Lorsque tous les gens accusés si légèrement d'avoir causé le décès ont été arrêtés par les héritiers, ceux-ci rassemblent la population entière du village, roi, ministres, princes, seigneurs, féticheurs, hommes à médecine, sorciers et hommes libres, devant le cadavre momifié.

Le ministre du culte, faisant fonction d'accusateur public, prononce alors un violent réquisitoire contre les personnes soupçonnées d'avoir appelé le fétiche de mort sur la tête du notable défunt.

On interroge un à un les inculpés, qui affirment invariablement leur innocence et se prêtent docilement à l'épreuve du poison. Puis ils boivent le breuvage empoisonné, la cassa, décoction de l'écorce d'un arbre vénéneux très répandu en Afrique.

Les patients paraissent d'abord peu éprouvés par le liquide; ce n'est que dix minutes après l'avoir avalé, qu'ils ressentent une faiblesse générale et tombent à terre comme foudroyés. Les prêtres-sorciers les relèvent; mais les malheureux tombent de nouveau; relevés une troisième fois, ils retombent de tout leur poids.

La foule est désormais convaincue de la culpabilité de ces misérables créatures. C'est à qui se disputera l'honneur de leur porter les premiers coups de couteau, de les lacérer et de les traîner sanglants et défigurés sur des bûchers préalablement préparés.

Le feu achève l'œuvre du poison et du coutelas. Les cendres de ces infortunés sont ensuite jetées sur la tombe de celui qu'ils ont censément fait mourir.

Le roi Tyabo, ce Néron de l'Afrique, ne manque jamais d'assister et de prendre sa part de joyeuse émotion à ces innomables tueries.

Elles se font généralement la nuit; les spectateurs et les bourreaux estiment que dans l'obscurité, les flammes des bûchers ont plus d'éclat, et qu'on distingue moins les larmes des victimes.

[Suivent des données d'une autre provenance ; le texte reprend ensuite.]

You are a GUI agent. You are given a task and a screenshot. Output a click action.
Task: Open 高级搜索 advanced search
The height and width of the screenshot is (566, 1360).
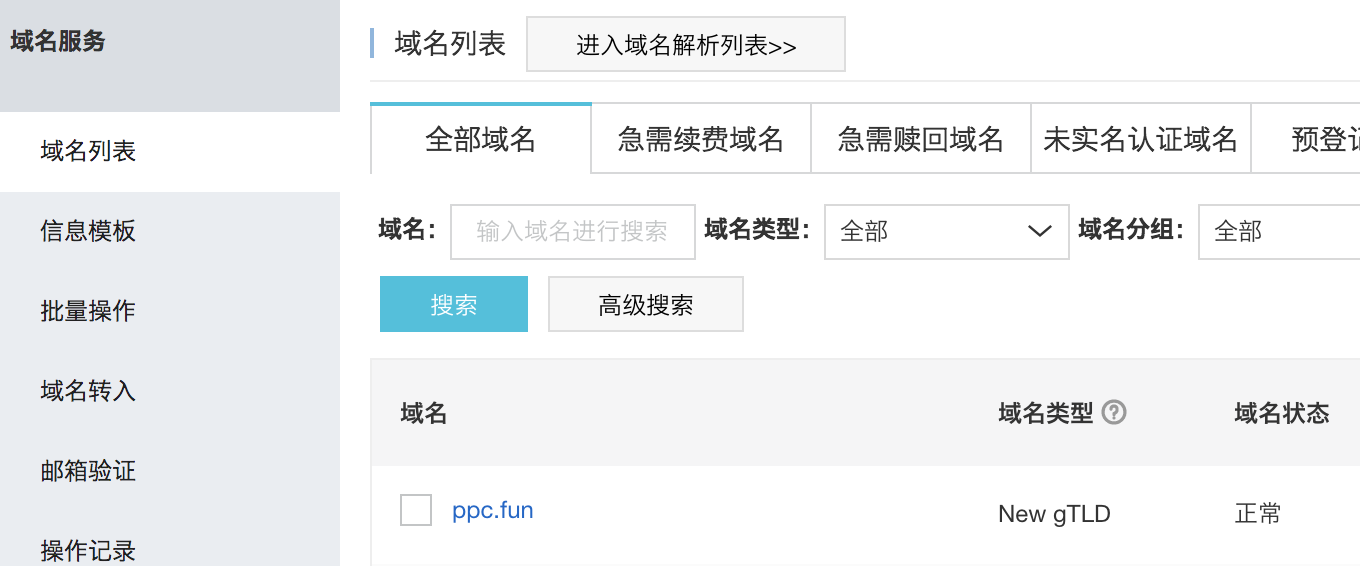[646, 304]
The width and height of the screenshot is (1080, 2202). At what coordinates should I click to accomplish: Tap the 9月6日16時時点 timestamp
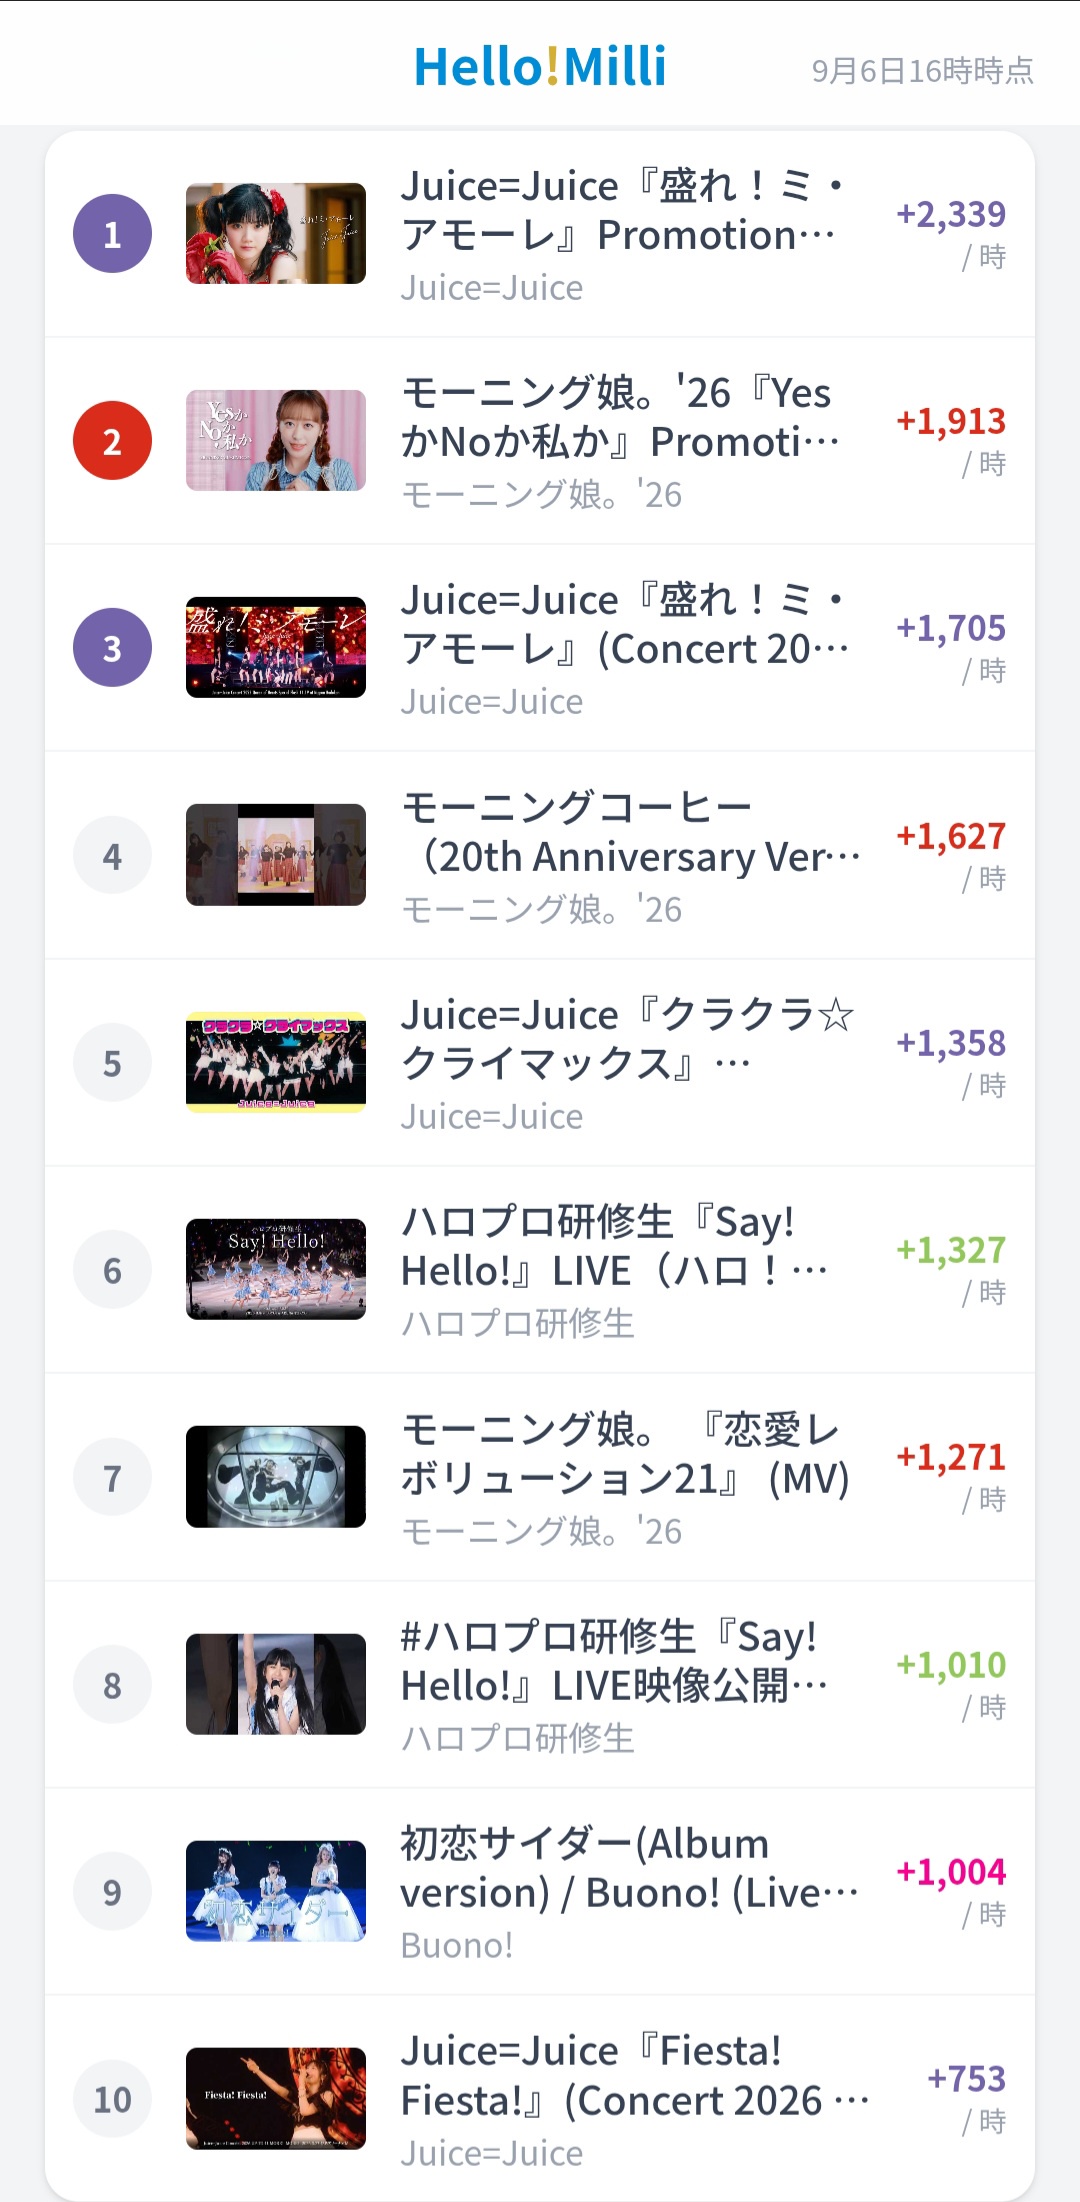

Husson et Hodister, qui ont vu fréquemment ce déplorable spectacle, ont chaque fois regretté de ne pas se trouver à la tête d'un peloton d'infanterie belge, pour charger, baïonnette au canon, les assistants actifs et passifs de ces scènes manifestant par des hourras, des chants d'allégresse, le bonheur qu'elles leur procurent.

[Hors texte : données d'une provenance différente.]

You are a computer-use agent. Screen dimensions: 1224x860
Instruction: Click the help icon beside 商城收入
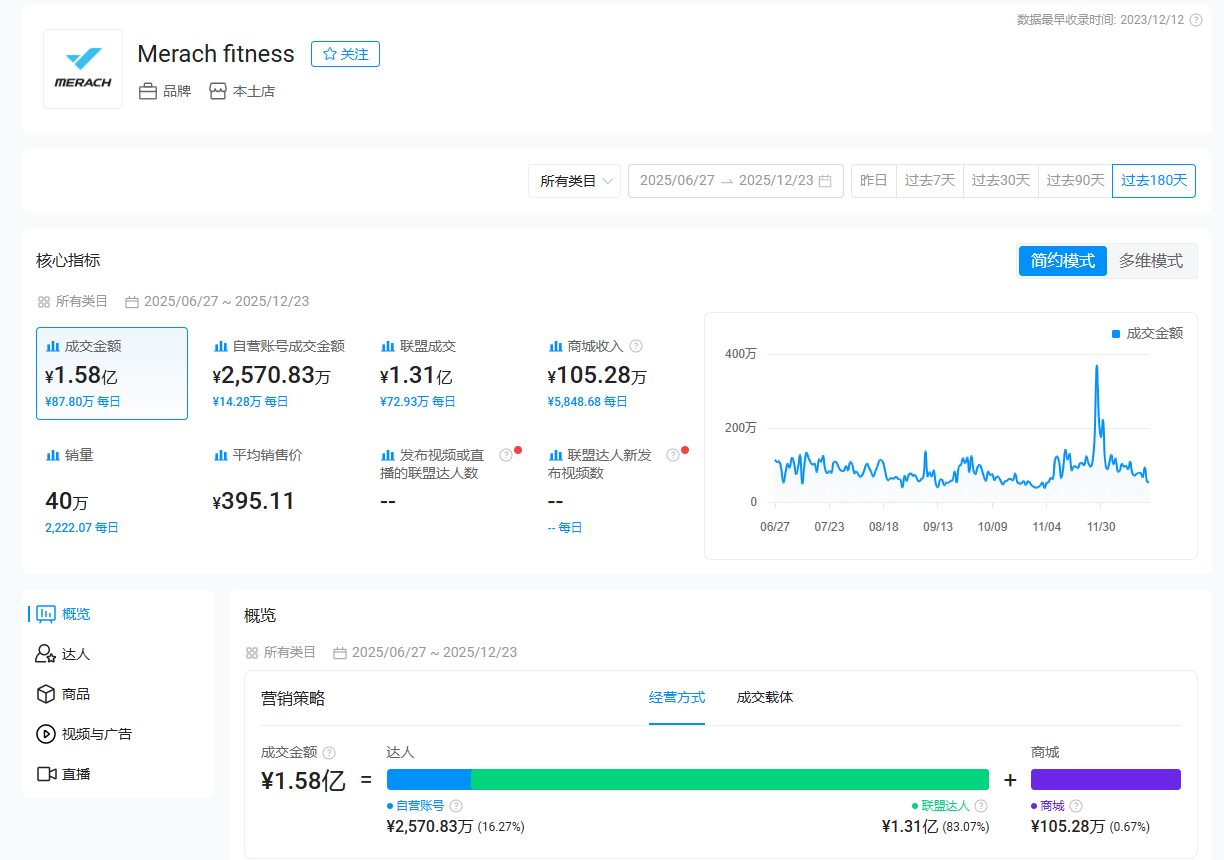636,346
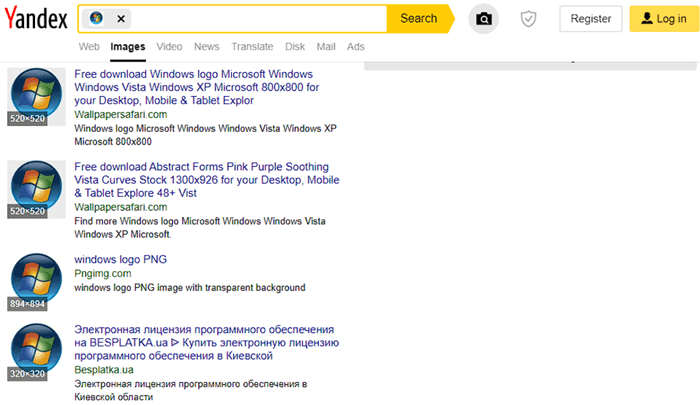Click the Register button

(590, 19)
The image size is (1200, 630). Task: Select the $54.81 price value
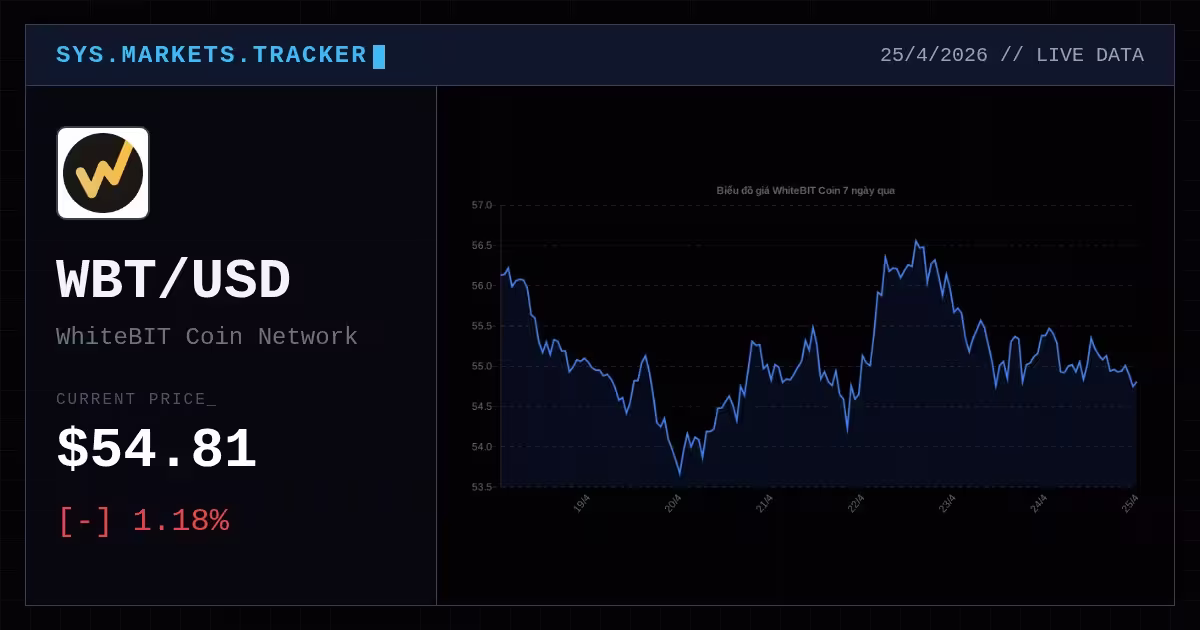click(x=156, y=449)
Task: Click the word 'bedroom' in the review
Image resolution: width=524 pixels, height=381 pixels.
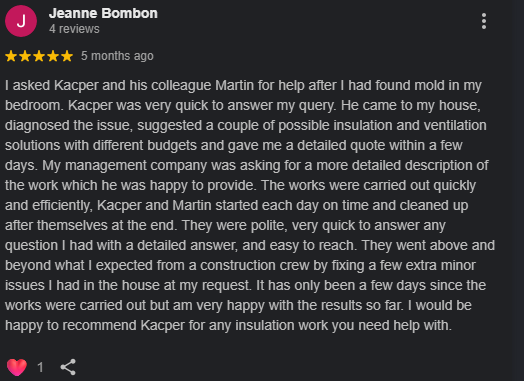Action: pyautogui.click(x=32, y=105)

Malheureusement les deux agents de l'Association ne pouvaient recourir a la violence pour combattre et faire disparaître les barbares préjugés des natifs de Massabe C'eût été du reste le moyen de ne jamais se concilier

leur confiance. Il fallait de la patience, des précautions diplomatiques, des réserves, pour accomplir leur mission philanthropique et civilisatrice.

Husson n'avait pas encore vu le lieutenant Harou, son chef direct; il l'attendit longtemps à Massabe, et pour occuper ses loisirs il seconda son ami et compatricte dans l'édification de ce poste hospitalier de la côte occidentale africaine, surveillant les travaux de construction, tenant la comptabilité et gérant les magasins de la station.

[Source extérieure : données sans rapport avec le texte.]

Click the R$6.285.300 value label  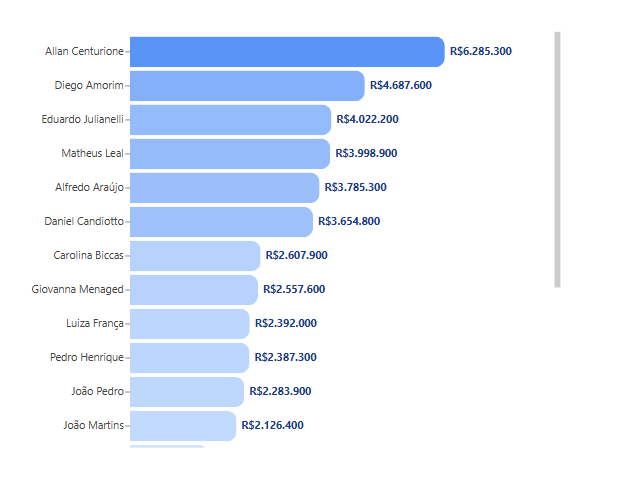(x=481, y=51)
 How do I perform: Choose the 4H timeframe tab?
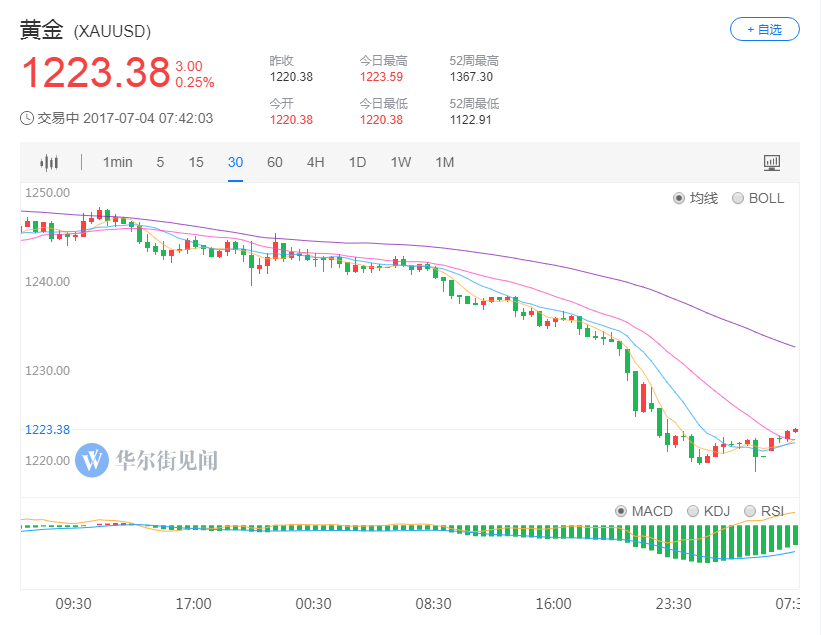[x=315, y=163]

Le dimanche, jour traditionnel du repos, les deux chefs de Massabe, réunis aux agents de la factorerie hollandaise, organisaient des parties de chasse, des banquets et des concerts, où régnait la gaieté la plus franche. Pourtant, l'une de ces journées dominicales fut, en mars 1884, troublée par un événement tragique, que Husson nous raconte ainsi :

<< Dimanche dernier, Hodister et moi, nous partimes à l'aube pour aller faire la chasse aux crocodiles sur la rivière Louemma, dont l'embouchure est située à une portée de fusil de la station de Massabe.

« Avant notre départ, un de nos pagayeurs krouboys avait, à notre insu, ingurgité le contenu d'une bouteille de rhum volée, et nous ne remarquâmes son ivresse qu'arrivés à bord de l'embarcation.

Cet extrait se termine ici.